DESCRIPTION OF THE TASK ▸
Exactly as given, restate each record that follows.

LISTED RECORDS ▸

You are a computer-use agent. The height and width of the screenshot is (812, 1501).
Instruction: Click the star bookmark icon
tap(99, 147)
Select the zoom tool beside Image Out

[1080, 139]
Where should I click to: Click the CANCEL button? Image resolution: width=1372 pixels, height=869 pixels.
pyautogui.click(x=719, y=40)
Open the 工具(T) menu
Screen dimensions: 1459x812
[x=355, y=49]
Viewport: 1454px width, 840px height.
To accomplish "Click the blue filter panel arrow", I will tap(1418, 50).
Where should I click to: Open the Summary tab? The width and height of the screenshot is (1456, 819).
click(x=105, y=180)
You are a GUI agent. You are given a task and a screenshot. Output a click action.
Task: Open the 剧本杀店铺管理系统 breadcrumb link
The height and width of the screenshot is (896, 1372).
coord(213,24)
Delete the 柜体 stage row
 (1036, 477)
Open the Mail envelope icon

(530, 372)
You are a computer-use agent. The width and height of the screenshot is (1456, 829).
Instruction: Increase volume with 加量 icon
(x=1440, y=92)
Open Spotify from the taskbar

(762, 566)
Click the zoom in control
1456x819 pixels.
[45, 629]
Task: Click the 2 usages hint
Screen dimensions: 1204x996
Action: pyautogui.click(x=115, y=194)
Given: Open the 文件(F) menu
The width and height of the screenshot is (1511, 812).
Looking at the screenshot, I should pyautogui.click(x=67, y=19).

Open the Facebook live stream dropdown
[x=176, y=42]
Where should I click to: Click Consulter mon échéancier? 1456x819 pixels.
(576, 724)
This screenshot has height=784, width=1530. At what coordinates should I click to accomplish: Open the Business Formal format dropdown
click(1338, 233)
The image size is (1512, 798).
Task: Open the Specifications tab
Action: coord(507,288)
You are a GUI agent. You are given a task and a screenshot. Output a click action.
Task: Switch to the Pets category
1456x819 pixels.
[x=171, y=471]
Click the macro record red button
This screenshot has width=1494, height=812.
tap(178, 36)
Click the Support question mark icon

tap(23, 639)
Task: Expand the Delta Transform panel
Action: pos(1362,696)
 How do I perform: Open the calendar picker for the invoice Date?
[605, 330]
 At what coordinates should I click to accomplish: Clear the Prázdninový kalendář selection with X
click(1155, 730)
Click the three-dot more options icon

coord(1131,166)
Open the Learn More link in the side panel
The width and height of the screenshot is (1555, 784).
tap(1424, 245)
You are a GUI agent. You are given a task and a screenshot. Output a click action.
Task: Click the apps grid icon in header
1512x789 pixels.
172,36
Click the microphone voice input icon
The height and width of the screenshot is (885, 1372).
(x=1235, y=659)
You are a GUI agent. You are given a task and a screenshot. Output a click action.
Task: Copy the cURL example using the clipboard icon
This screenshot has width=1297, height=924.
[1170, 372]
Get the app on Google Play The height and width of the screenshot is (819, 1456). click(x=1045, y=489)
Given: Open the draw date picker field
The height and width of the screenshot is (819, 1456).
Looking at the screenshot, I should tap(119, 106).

YOUR RESPONSE ▸
You are a computer-use agent. The height and width of the screenshot is (812, 1501).
Instruction: Click the star bookmark icon
tap(99, 147)
Select the zoom tool beside Image Out

[1080, 139]
Where should I click to: Click the CANCEL button? Image resolution: width=1372 pixels, height=869 pixels.
pyautogui.click(x=719, y=40)
Open the 工具(T) menu
Screen dimensions: 1459x812
[x=355, y=49]
Viewport: 1454px width, 840px height.
To accomplish "Click the blue filter panel arrow", I will tap(1418, 50).
Where should I click to: Open the Summary tab? The width and height of the screenshot is (1456, 819).
click(x=105, y=180)
You are a GUI agent. You are given a task and a screenshot. Output a click action.
Task: Open the 剧本杀店铺管理系统 breadcrumb link
The height and width of the screenshot is (896, 1372).
coord(213,24)
Delete the 柜体 stage row
 (1036, 477)
Open the Mail envelope icon

(530, 372)
You are a computer-use agent. The width and height of the screenshot is (1456, 829).
Instruction: Increase volume with 加量 icon
(x=1440, y=92)
Open Spotify from the taskbar

(762, 566)
Click the zoom in control
1456x819 pixels.
[45, 629]
Task: Click the 2 usages hint
Screen dimensions: 1204x996
Action: pyautogui.click(x=115, y=194)
Given: Open the 文件(F) menu
The width and height of the screenshot is (1511, 812).
Looking at the screenshot, I should pyautogui.click(x=67, y=19).

Open the Facebook live stream dropdown
[x=176, y=42]
Where should I click to: Click Consulter mon échéancier? 1456x819 pixels.
(576, 724)
This screenshot has height=784, width=1530. At what coordinates should I click to accomplish: Open the Business Formal format dropdown
click(1338, 233)
The image size is (1512, 798).
Task: Open the Specifications tab
Action: coord(507,288)
You are a GUI agent. You are given a task and a screenshot. Output a click action.
Task: Switch to the Pets category
1456x819 pixels.
[x=171, y=471]
Click the macro record red button
This screenshot has width=1494, height=812.
tap(178, 36)
Click the Support question mark icon

tap(23, 639)
Task: Expand the Delta Transform panel
Action: pos(1362,696)
 How do I perform: Open the calendar picker for the invoice Date?
[605, 330]
 At what coordinates should I click to accomplish: Clear the Prázdninový kalendář selection with X
click(1155, 730)
Click the three-dot more options icon

coord(1131,166)
Open the Learn More link in the side panel
The width and height of the screenshot is (1555, 784).
tap(1424, 245)
You are a GUI agent. You are given a task and a screenshot. Output a click action.
Task: Click the apps grid icon in header
1512x789 pixels.
172,36
Click the microphone voice input icon
The height and width of the screenshot is (885, 1372).
(x=1235, y=659)
You are a GUI agent. You are given a task and a screenshot. Output a click action.
Task: Copy the cURL example using the clipboard icon
This screenshot has width=1297, height=924.
[1170, 372]
Get the app on Google Play The height and width of the screenshot is (819, 1456). click(x=1045, y=489)
Given: Open the draw date picker field
The height and width of the screenshot is (819, 1456).
Looking at the screenshot, I should tap(119, 106).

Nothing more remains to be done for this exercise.